Duma Sat, Aug 6th 2016 @ 10:41am

My faither inherited and adopted an expression from his father. "Just dodging along." I am the only heir to this phrase and intend to pass it on, fates willing.

The Gardener Sat, Aug 6th 2016 @ 4:40pm

I can't say 'very well thank you' as taught in polite society. Living in the middle of a town neighbours watch my struggles, help out in crises, and they know perfectly any positive 'Good' or 'I'm fine' is a downright lie. Truthful reply 'I cope, most of the time, when I don't its tears or screaming (getting under control)'. My mother ALWAYS said 'I'm tired', on the phone or face to face. One is often criticised for not regarding dear old mum with rose-coloured glasses. But My mother had no interests whatsoever, knew nothing about art or music, resisted physical exercise all her life, had a bad diet and presumably never felt 'full of beans'. She lived to be a hundred. A few weeks before her death our doctor phoned me in France 'she's no longer feisty (he was scot) she's near the end'. What he meant, was she'd stopped grumbling. I don't ask my b-in-law how he is - he has an average of 17 things wrong at any one time - and tells me if I don't start another subject pretty damned quick - he's 90, and can eat and drink more than I can with my extremely active life. Mary, Wednesday - my mother was also very fond of 'mustn't grumble'. Does anybody remember ITMA, with Mona Lott 'It's being so cheerful as keeps me going'. Duma, you had social 'aunties'. I seemed to have so many, thought when young my parents had huge families. We did not do christian names then, did not want to Mr or Mrs all the time, so the 'Auntie'. We are 'Auntie' and 'Uncle' to hundreds of Indian kids in various refuges.

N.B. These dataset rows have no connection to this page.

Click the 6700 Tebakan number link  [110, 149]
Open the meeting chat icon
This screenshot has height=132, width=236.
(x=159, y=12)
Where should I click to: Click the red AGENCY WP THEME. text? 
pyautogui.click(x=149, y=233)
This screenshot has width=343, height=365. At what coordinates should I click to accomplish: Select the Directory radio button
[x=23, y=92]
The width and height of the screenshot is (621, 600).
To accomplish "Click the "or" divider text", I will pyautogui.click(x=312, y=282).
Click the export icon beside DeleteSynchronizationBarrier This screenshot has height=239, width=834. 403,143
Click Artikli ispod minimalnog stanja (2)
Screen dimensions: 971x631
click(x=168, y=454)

The Gardener Sat, Aug 6th 2016 @ 7:19pm

Eva, the 'fine thanks' is in our culture - I find I still reply politely on the phone or face to face, then let rip with the written word. For most of my life, if I say 'How do you do' (French, literally, how are you going - pedants could have fun) and somebody actually tells me how they ARE doing, would be taken aback, and vice versa. I am now finding this near idiocy almost dangerous. Mr G started to have sight problems 8 years ago, pre Alzheimers. We had a concerted rush of family, friends and professionals, all ready to do everything possible to make his life reasonable. He refused all aid - nearly all of it most practical. Still, now, he answers all inquiries 'I'm fine', even at the doctors, where one has gone presumably because one is NOT fine. Now, eight years down the line the feeling is 'let him stew' people being fed up with being repulsed. I've taken him to excellent psychotherapists - having primed them well first - they talk about the weather, at 45 euros for 20 minutes (cheaper than UK I think). Going back to RATS blog, it is the ACCEPTANCE that you are not well which is the first hurdle - which many people cannot get over. So, it's just 'I'm good', and the status quo remains.

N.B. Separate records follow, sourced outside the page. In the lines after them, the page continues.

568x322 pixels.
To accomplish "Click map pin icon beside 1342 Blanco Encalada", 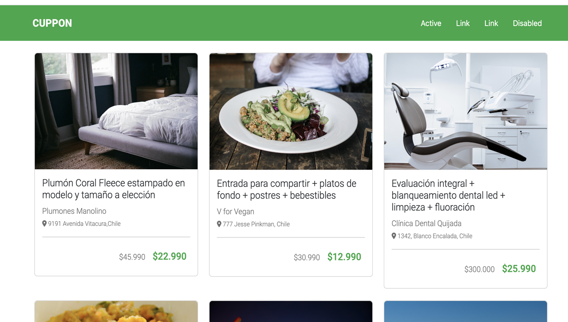I will tap(394, 236).
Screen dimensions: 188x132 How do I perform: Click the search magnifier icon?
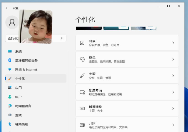(x=62, y=38)
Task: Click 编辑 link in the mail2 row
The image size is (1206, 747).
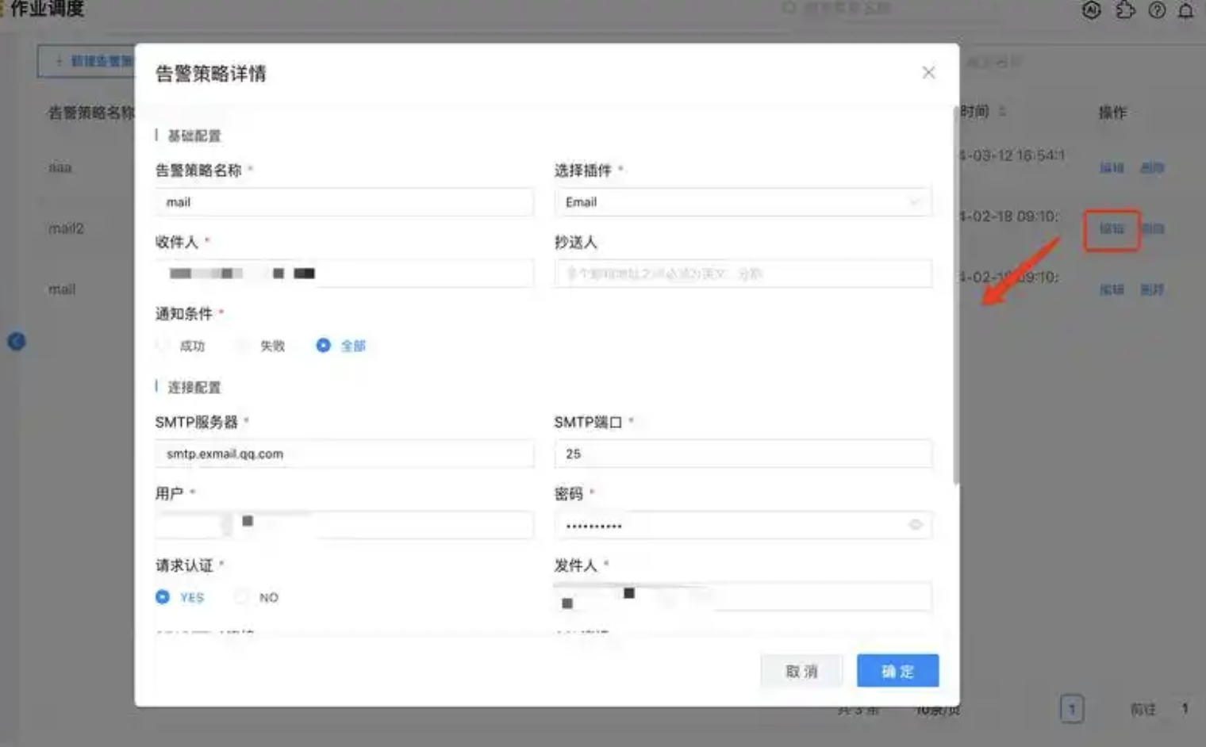Action: (1112, 229)
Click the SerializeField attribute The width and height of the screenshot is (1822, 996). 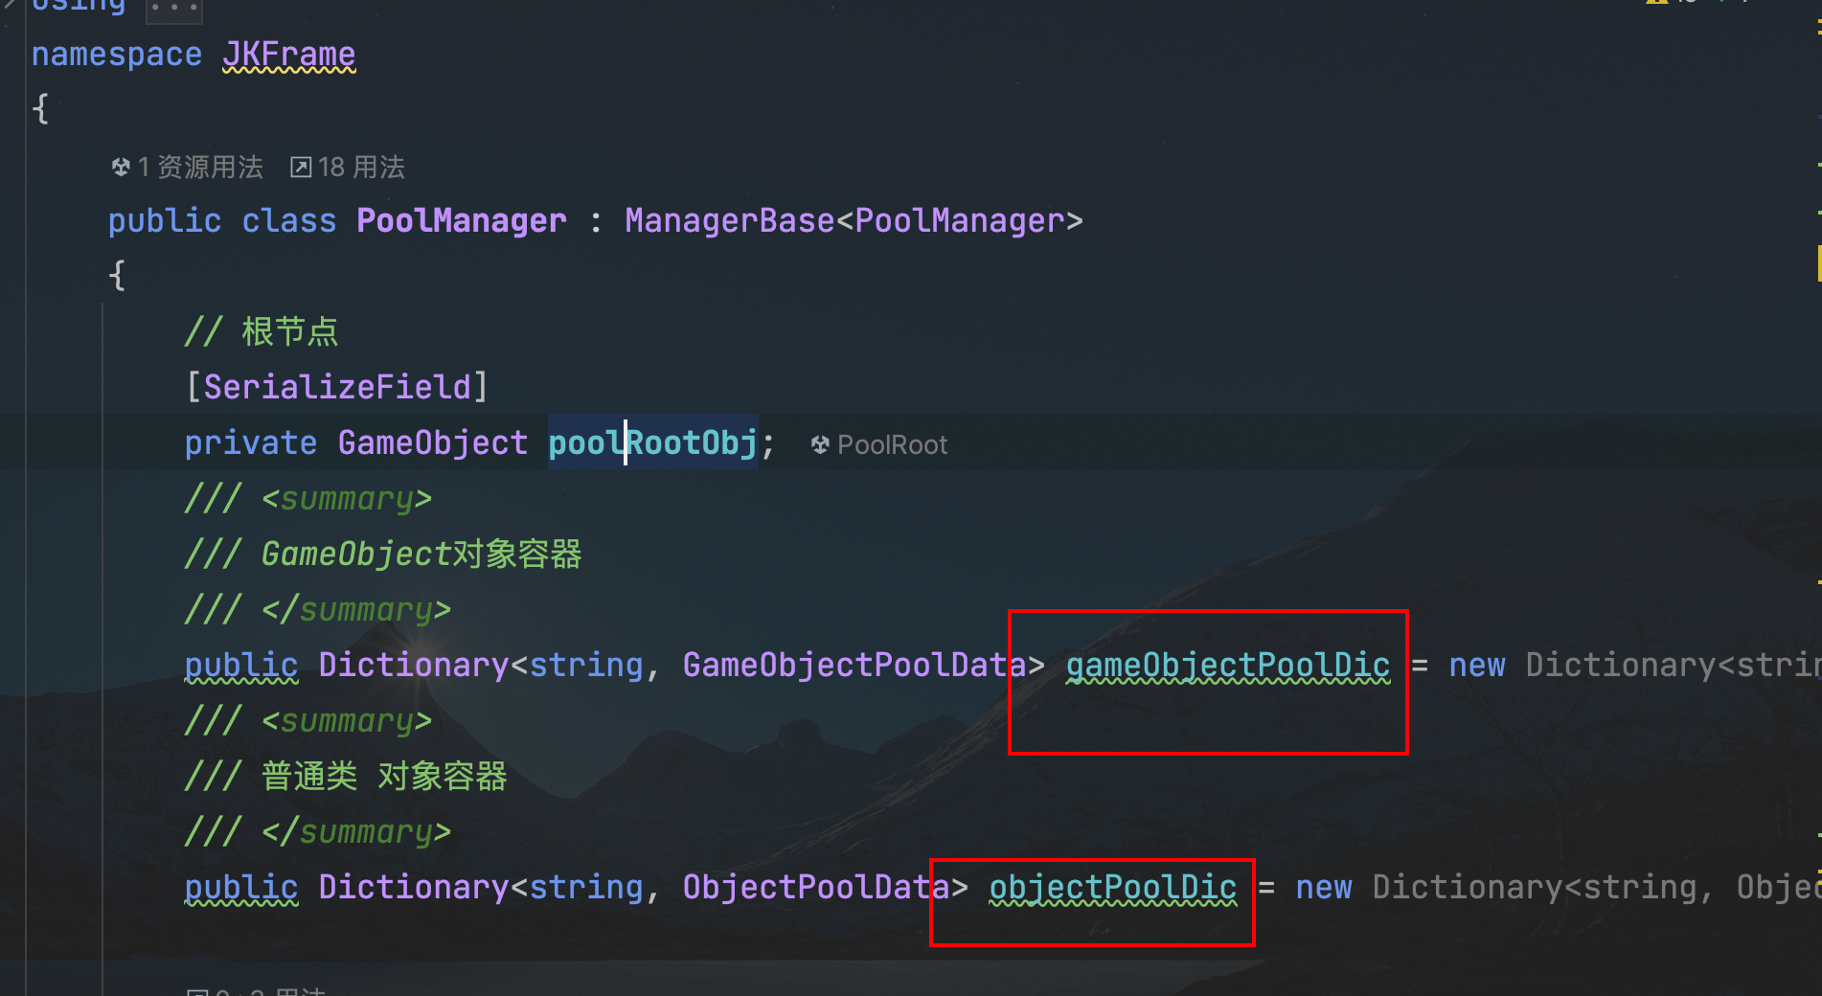click(x=337, y=387)
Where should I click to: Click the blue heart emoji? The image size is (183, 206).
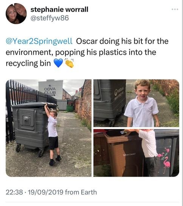click(x=59, y=63)
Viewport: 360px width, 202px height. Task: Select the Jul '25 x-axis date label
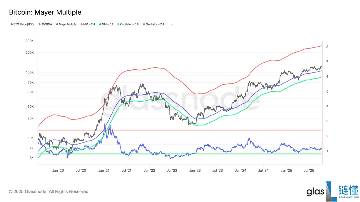309,170

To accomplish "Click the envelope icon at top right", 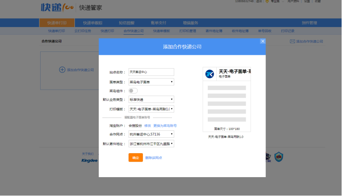I will (292, 42).
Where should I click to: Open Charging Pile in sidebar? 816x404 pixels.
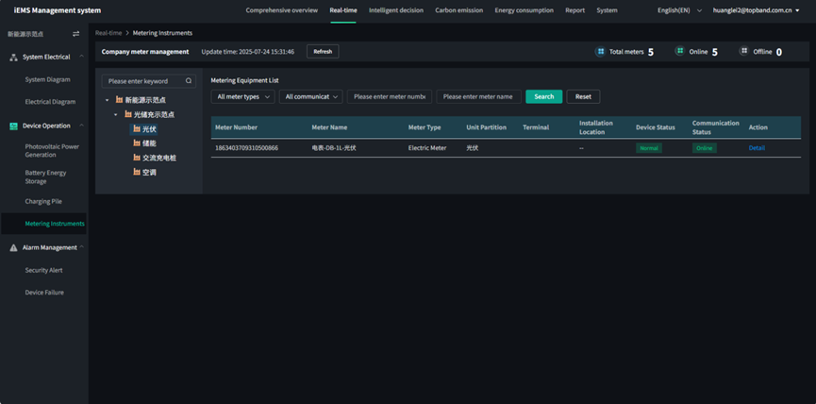coord(43,201)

Leah Sun, Aug 7th 2016 @ 1:41am

Gardener as usual you make a lot of sense. When my mum had dementia and people would ask how she was at first I used to say how she really was. I realised that they were just being polite. Take care.xx

Leah Sun, Aug 7th 2016 @ 1:39am

Rats,
Congratulations on your first blog and hope this is just the first of many. I am always interested in person's personal journey.
Thanks again for giving me something more to think about.